2 thoughts on “I’ve never liked guns

  1. In real life, when I’m not blogging, I teach PreK, and Friday was our last day of school until January. I got a text from my husband about the shooting and a few people who follow the blog and don’t live in the States asked if I was okay. The shooting brought a lot of things to mind for me.

    There are serious discussions that we need to have in this country. To me, the real issue in this tragedy is not gun control as much as it is about mental illness and how we treat it. Why is it so easy to get a gun and so difficult to get mental health treatment? Why do we still place such stigma on mental illness? Right now, there is virtually no help for the mentally ill. Is incarceration really what we want to do with people who need help like this? There’s no help at all to be had unless you get someone arrested. So, we send them all to be incarcerated together so they can trade notes and hone their ideas?
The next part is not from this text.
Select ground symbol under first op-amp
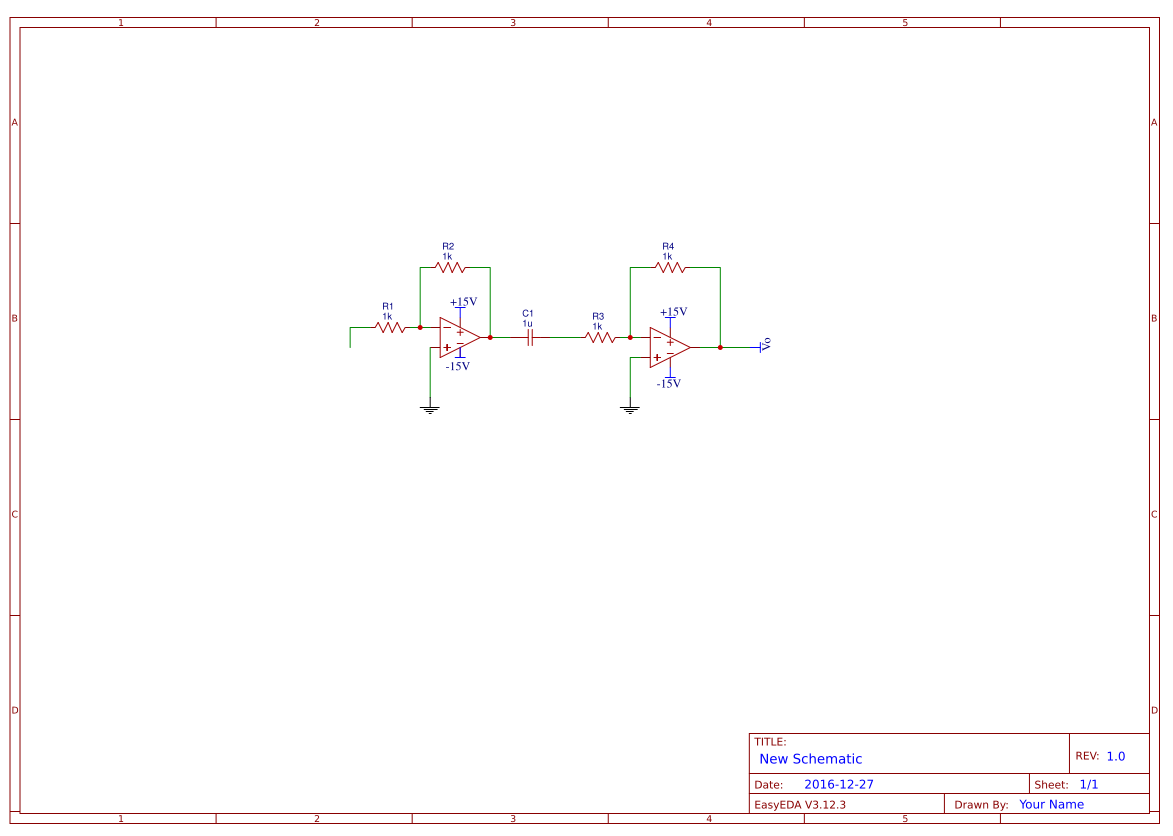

    I also have to wonder why we continue to glorify violence as a society and sacrifice children’s innocence. I remember a time when parents hired a baby sitter to watch their kids so they could go out and watch a grown up movie instead of bringing their kids along in their pajamas. We’ve let violence pervade just about every aspect of our lives — TV, movies, music, video games and many other things that we don’t even pause to think about any more. A lot of kids don’t even realize that death is a permanent condition anymore and that people don’t get up and hit the reset button. We worship sports heroes who do the wrong thing much more often than the right thing anymore. Everyone wants to pass the buck on what’s wrong, but at some point, we each have to stand up, turn it off and go out and do something else.

    Sheesh! I sound so preachy and long-winded. I guess it’s just that this subject has been on my mind a lot in the past few years, and this tragedy brings it all to the forefront. I hope that this ends up leading to some changes and that the lives lost on Friday aren’t in vain. To me, that would be an even bigger tragedy.

  2. I agree with you,there were 35 murders in the whole country of England this year and more than that in one neighborhood in America absolutly no reason for it.Guns are sold like candy on every corner in America. Why?Someone give me a sensiable reason.